Politico's Kenneth Vogel and Jake Sherman interviewed Breitbart for their piece this morning on the politics of death threats:
Media entrepreneur Andrew Breitbart responds that conservatives “are on the receiving end (of threats and intimidation) every single day, but haven't made anything of it because they know that the press isn't going to be sympathetic to their cause and they don't have a coordinated strategy to try to malign protestors.”
Breitbart's various websites have taken a leading role in challenging threats reported against Democrats and highlighting those leveled against conservatives. And last weekend, he offered a $100,000 award to anyone who could prove claims by African American House Democrats that they were called racial slurs by tea party protestors at a Capitol Hill protest before the healthcare vote.
One of his websites also posted a video showing one supporter of Senate Majority Leader Harry Reid menacingly telling his compatriots to “get (Breitbart) out of here or I'm going to jail today,” and others throwing eggs at a bus emblazoned with “Tea Party Express” as it passed through Reid's tiny hometown of Searchlight, Nev., en route to a Saturday tea party rally in the desert just north of Searchlight.

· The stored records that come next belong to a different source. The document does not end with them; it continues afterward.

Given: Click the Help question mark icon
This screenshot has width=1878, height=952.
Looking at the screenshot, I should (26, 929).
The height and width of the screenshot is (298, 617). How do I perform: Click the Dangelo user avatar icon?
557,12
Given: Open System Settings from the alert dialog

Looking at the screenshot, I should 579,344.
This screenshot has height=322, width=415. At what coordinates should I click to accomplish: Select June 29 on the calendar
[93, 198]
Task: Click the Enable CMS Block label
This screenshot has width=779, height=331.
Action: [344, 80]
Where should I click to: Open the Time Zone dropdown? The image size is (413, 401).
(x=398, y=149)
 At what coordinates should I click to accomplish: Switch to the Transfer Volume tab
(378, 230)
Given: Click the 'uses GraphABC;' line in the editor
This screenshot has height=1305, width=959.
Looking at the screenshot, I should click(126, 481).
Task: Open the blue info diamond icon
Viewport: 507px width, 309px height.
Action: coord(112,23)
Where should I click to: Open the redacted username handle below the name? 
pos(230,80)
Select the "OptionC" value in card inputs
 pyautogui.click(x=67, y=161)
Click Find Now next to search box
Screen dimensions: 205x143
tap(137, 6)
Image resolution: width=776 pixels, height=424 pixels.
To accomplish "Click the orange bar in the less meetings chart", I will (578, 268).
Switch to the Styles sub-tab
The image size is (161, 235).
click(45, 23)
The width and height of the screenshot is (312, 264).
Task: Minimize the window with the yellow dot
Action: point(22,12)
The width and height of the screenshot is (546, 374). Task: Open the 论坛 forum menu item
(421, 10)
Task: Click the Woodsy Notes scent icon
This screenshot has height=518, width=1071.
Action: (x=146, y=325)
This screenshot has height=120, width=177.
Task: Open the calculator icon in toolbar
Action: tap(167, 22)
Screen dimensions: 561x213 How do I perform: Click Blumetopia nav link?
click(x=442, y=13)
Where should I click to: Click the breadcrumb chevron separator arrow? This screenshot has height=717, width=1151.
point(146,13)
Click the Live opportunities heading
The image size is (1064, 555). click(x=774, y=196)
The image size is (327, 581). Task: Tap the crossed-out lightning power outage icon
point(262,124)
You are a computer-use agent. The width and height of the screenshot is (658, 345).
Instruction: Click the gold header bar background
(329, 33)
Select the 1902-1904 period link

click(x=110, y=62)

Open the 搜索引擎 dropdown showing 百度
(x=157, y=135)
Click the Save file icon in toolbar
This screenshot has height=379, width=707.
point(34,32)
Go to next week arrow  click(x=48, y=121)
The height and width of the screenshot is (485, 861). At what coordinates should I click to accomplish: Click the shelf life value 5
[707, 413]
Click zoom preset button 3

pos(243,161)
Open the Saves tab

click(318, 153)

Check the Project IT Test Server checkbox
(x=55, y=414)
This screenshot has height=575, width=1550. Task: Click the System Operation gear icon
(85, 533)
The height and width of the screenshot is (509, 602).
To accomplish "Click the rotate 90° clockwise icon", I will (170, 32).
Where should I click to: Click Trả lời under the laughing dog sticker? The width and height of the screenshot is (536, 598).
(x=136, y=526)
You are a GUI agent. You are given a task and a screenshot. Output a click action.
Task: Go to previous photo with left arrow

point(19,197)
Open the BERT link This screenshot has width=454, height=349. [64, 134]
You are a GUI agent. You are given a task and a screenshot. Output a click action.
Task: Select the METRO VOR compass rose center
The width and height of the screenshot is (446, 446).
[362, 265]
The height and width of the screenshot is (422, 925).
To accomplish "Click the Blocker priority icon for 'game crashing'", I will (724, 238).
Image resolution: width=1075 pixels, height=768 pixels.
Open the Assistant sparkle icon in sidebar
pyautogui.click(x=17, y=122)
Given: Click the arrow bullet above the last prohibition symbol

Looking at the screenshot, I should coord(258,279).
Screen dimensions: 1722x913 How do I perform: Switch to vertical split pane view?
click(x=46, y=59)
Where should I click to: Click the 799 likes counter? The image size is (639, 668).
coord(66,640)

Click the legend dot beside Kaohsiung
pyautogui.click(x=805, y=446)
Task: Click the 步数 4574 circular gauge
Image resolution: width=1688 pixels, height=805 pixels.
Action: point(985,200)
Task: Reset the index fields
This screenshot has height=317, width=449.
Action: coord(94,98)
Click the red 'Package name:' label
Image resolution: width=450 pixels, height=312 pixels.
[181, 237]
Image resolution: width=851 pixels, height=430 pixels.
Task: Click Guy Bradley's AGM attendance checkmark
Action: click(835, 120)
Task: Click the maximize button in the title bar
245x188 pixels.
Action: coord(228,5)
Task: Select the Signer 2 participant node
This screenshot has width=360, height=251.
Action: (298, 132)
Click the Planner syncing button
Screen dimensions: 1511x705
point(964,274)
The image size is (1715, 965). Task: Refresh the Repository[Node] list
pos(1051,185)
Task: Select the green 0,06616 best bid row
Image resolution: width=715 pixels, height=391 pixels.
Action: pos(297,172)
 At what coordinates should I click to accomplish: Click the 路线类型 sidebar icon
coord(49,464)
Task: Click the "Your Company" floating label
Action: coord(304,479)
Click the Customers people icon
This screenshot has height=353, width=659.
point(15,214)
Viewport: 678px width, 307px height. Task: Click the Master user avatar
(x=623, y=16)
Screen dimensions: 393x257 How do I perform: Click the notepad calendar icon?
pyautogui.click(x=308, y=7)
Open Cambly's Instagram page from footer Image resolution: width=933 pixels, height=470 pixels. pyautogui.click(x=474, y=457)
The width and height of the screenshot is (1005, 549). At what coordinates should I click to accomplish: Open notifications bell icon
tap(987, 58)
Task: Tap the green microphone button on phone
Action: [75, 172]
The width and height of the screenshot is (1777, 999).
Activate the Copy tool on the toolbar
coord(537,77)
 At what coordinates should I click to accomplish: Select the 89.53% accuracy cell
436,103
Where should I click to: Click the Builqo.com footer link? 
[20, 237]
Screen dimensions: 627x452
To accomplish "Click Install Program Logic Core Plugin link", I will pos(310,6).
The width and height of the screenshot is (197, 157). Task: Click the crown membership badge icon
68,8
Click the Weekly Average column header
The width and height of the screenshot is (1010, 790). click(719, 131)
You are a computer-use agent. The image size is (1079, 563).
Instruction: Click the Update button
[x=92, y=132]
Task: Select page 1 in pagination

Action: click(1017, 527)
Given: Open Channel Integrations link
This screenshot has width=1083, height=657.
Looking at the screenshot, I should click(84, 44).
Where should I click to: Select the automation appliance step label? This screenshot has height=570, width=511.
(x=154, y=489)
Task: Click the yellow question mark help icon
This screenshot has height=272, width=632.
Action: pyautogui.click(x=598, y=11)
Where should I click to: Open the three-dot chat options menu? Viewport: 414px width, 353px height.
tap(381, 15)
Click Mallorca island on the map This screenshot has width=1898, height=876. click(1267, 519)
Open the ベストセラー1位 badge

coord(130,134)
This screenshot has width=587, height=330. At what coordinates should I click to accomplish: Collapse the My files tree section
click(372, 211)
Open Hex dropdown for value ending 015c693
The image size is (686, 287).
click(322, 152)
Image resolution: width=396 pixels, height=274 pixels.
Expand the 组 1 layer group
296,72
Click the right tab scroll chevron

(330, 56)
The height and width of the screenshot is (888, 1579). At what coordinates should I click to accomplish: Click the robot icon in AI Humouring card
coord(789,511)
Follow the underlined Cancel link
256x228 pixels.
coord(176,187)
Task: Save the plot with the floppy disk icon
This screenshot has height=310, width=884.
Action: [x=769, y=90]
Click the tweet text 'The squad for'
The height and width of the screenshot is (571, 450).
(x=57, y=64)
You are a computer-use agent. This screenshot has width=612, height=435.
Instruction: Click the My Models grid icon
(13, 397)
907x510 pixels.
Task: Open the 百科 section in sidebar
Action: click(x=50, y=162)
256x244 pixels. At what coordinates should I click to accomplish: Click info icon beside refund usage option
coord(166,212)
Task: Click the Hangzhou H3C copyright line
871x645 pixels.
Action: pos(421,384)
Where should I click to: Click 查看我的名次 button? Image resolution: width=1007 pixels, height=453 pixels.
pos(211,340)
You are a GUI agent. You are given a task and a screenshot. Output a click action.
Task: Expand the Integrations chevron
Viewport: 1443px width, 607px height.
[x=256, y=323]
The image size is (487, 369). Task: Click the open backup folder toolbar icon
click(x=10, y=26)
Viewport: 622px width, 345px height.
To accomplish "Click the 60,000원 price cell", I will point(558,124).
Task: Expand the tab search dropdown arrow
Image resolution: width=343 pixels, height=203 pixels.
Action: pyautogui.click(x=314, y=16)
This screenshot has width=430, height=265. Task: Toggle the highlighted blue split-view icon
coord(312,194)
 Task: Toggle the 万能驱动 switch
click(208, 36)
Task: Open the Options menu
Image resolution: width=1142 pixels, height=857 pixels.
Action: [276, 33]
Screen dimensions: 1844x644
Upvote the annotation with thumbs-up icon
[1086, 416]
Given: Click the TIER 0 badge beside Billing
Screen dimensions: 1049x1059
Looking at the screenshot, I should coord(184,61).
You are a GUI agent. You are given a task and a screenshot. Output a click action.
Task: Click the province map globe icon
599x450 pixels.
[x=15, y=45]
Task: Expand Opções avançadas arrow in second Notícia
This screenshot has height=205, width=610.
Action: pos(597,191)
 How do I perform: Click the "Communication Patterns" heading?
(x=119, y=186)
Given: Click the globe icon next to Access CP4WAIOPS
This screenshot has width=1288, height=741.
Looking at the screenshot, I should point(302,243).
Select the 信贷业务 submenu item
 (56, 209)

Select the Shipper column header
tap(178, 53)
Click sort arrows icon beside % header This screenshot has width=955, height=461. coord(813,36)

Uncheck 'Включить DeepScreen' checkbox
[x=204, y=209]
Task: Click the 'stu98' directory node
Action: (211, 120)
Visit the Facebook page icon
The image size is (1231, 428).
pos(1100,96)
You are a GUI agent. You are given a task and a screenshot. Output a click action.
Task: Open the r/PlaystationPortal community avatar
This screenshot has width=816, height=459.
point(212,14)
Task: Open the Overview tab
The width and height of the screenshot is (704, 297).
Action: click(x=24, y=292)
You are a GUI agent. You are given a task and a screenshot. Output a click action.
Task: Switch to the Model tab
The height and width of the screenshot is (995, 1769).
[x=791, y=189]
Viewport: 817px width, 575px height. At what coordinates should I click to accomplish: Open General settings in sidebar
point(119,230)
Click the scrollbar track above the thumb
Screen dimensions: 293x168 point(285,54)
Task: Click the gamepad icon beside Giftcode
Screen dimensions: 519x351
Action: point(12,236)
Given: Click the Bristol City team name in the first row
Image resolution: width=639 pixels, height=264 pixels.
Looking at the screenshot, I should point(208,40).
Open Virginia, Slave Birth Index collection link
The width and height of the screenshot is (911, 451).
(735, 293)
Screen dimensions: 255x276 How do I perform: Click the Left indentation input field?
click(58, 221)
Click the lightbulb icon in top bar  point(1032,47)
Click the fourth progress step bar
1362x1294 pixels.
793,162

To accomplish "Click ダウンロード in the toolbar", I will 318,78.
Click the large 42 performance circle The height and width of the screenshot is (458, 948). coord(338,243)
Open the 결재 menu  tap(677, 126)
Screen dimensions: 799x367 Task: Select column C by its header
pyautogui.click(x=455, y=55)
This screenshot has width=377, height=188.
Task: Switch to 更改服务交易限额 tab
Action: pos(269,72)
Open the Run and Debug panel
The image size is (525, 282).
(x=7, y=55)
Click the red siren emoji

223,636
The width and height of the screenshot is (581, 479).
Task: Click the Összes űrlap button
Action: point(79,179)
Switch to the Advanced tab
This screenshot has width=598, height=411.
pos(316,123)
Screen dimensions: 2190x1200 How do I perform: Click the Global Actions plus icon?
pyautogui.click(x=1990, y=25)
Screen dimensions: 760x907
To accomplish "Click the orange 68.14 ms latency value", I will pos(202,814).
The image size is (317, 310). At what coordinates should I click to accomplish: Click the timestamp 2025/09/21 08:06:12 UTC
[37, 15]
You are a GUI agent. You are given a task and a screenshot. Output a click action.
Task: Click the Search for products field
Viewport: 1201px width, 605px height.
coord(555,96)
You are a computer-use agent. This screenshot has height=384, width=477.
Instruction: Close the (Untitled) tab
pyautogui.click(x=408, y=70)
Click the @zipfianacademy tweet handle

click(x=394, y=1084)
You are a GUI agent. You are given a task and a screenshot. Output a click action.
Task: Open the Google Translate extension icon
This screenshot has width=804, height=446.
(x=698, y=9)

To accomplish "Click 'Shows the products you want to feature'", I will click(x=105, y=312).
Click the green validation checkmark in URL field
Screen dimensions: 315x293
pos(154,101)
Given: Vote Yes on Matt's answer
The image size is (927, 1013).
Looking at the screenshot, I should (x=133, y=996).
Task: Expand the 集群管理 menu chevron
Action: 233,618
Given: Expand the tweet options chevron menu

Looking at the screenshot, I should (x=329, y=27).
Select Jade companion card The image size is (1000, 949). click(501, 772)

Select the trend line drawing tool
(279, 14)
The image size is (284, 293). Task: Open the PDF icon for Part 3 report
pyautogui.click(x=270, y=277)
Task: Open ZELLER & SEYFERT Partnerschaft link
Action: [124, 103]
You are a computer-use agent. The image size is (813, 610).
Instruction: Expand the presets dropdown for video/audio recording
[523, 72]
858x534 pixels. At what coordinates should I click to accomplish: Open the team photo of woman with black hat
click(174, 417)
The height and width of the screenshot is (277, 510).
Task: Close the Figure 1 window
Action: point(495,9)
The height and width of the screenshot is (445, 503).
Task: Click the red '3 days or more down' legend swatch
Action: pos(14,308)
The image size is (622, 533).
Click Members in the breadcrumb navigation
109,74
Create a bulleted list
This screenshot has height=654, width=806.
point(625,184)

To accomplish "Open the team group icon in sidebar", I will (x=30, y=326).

Breitbart also provided POLITICO a threatening email he said he received after speaking at last month's Conservative Political Action Conference, in which the writer posited “theres (sic) nothing wrong with you that a well aimed M 16 couldn't solve” and threatened to “silence your ass forever.”
The email has been forwarded to federal authorities, Breitbart said, asserting “I am not trying to make a big deal out of that ... I am just trying to show that this is what is happening. They are trying to enrage their followers and it's working.” [emphasis added]
So Andrew Breitbart declares that conservatives (unlike liberals) just don't make a big deal over the death threats they receive and certainly wouldn't alert the press, and then immediately alerts the press to a death threat he received, all the while maintaining that he's “not trying to make a big deal out of that.”
After all, what better way to not make a big deal out of something than to give it to reporters working for a major political media outlet?
As for his claim that he's “just trying to show that this is what is happening,” that's a bunch of garbage. We already know that it's happening, and it's deplorable no matter who it happens to, be it Andrew Breitbart or Eric Cantor or Bart Stupak.
John Avlon of the Daily Beast, quoted earlier in the same Politico article, neatly summed up the poisoning effect behavior like Breitbart's has on our political climate:
“The fact that we can't get clear condemnation of death threats against Congressmen without partisan caveats is a sign of the sickness in our politics right now,” he said.
The author of a 2005 book on the power of political centrism and a former speech writer for ex-New York City Mayor Rudy Giuliani, Avlon said “neither side has a monopoly on virtue or vice. There are unstable individuals at both ends of the political spectrum.”